I am solving a problem which asks: How many $13$-bit binary numbers that have no two $0$'s together are there?
My first approach: A $13$-bit binary number can
either start and end with $0$ like $0101010101010$ and here we can replace the $0$'s with $1$ also that is they have two choices either be $0$ or $1,$ therefore for seven $0$'s, $2^7$ choices;
or start and end with $1$ so for six $0$'s, $2^6$ choices.
Therefore, the solution is $2^7 + 2^6 -1=191.\;$ ($-1$ so that $13$-bit binary number with all $1$'s is considered only once.)
My second approach, using recurrence relation for $n$-bit binary numbers with no two consecutive $0$'s: $$a_{n} = a_{n-1} + a_{n-2}, a_0 = 1, a_1 = 2, a_2 = 3$$ so for $a_{13}$ the answer is $610.$
Here is a neat way to think about this problem.
Instead of asking how many 13-bit binary numbers there are with no consecutive 0's we can equivalently ask how many 13-bit binary numbers there are with no consecutive 1's.
In the following we define the Fibonacci numbers as $F_{-1}=1$, $F_0 = 1$, $F_1 = 2$, $F_n = F_{n-1} + F_{n-2}$ (we care for this exact indexation).
A beautiful theorem by Zeckendorf says that every number $n$ can be uniquely decomposed into a sum of pairwise non-consecutive Fibonacci numbers, i.e. $n=\sum_{i=0}^\infty a_i F_i$ with $a_i\in \{0,1\}$ and $a_ia_{i+1}=0$ for all $i$. Taking these coefficients we can turn each number $n$ into a binary string $[n]_Z=a_ka_{k-1}\ldots a_1a_0$, where $k$ is the highest non-zero coefficient (i.e. forget all leading 0's).
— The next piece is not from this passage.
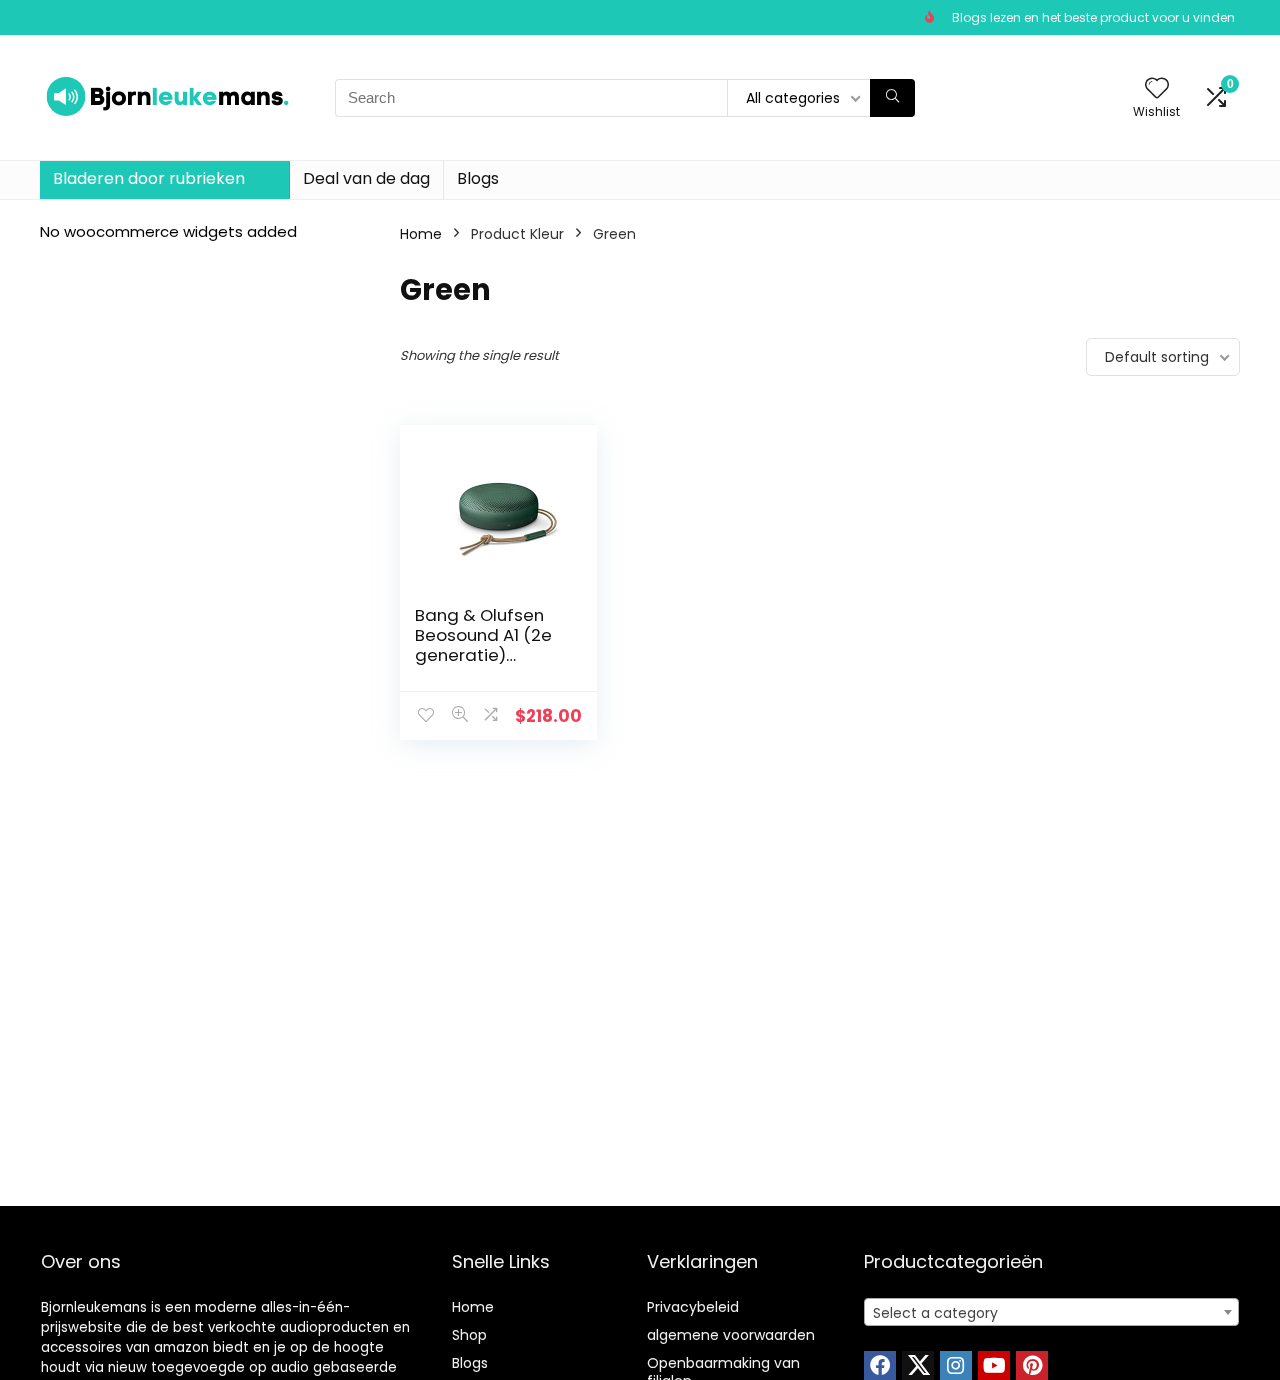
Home (421, 234)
Let us call $[n]_Z$ the Zeckendorf code of $n$.
One quickly sees that the number of $k$-bit Zeckendorf codes is exactly $F_{k-2}$. Note that all $k$-bit Zeckendorf codes start with 10, so the number of $(k+2)$-bit Zeckendorf codes is exactly the number of $k$-bit binary codes with no consecutive 1's (including those with leading 0's).
Hence, the number of $k$-bit binary codes with no consecutive 1's is $F_k$, in particular, for $k=13$ we get $F_{13}=610$.
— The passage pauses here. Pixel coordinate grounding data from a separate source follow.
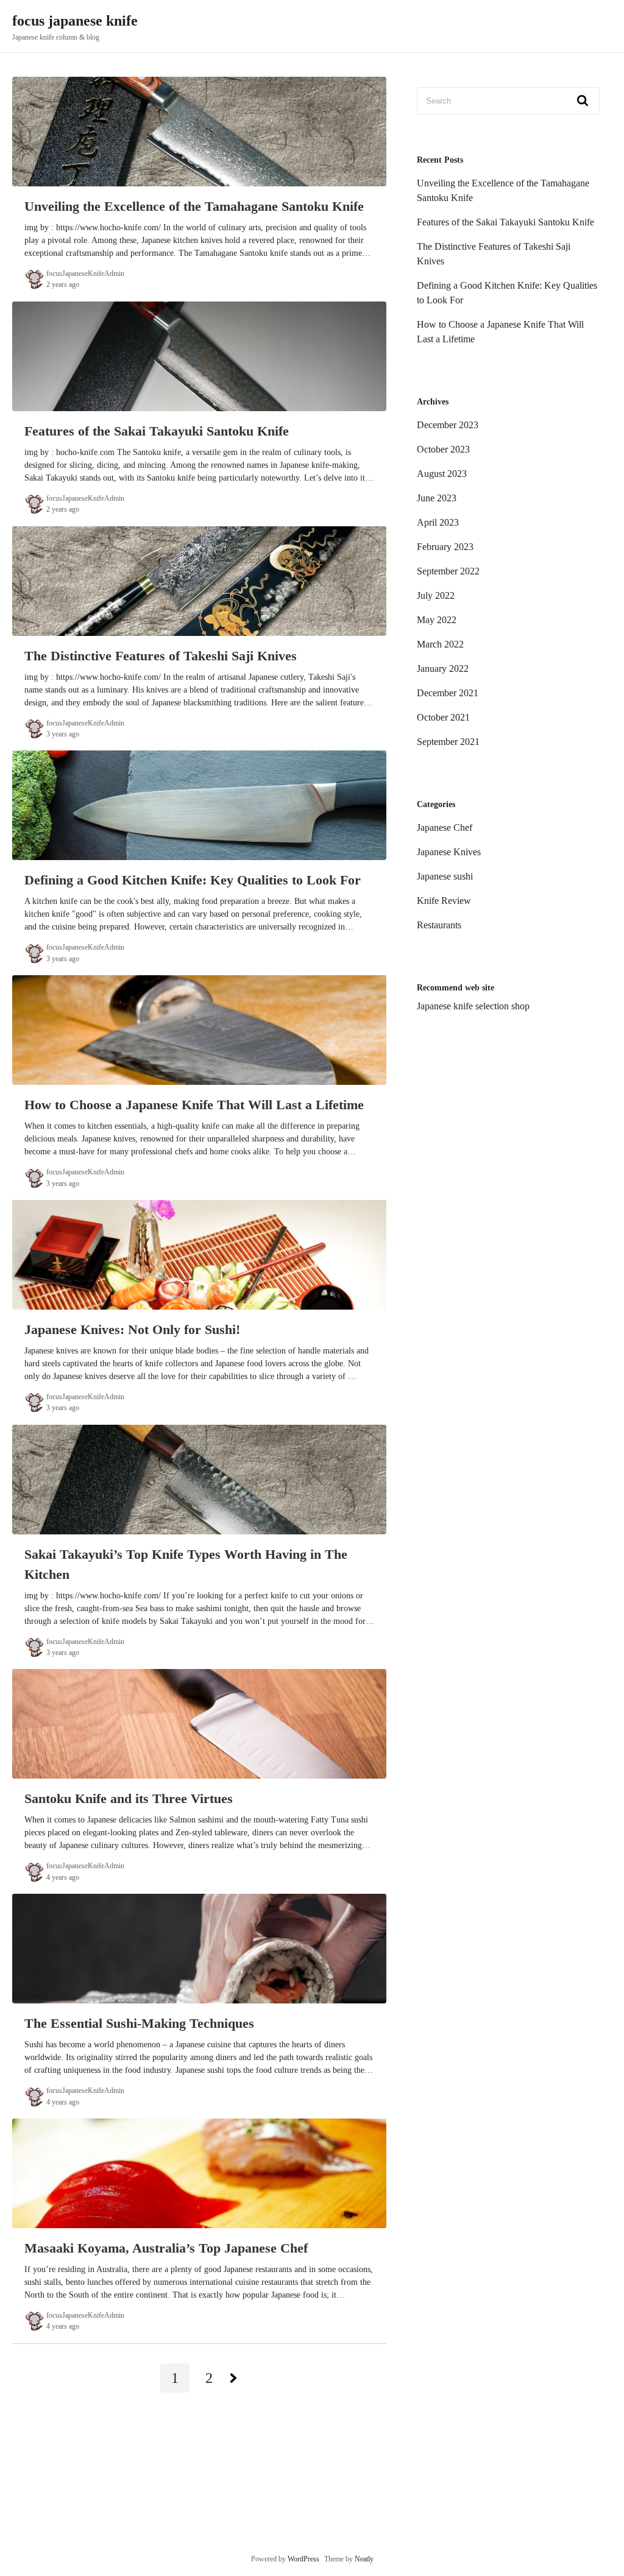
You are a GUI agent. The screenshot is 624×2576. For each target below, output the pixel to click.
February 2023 (445, 547)
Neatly (364, 2559)
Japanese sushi (445, 876)
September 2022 (448, 571)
I know that this approach is a little overkill for the problem at hand but I wanted to point out the nice mathematics connected to this. Also, there is a generalization of Zeckendorfs theorem for Narayana numbers and all the other higher-order generalized Fibonacci numbers, so that questions like How many binary numbers with all 1's at least $r$ 0's apart are there? can be answered analogously.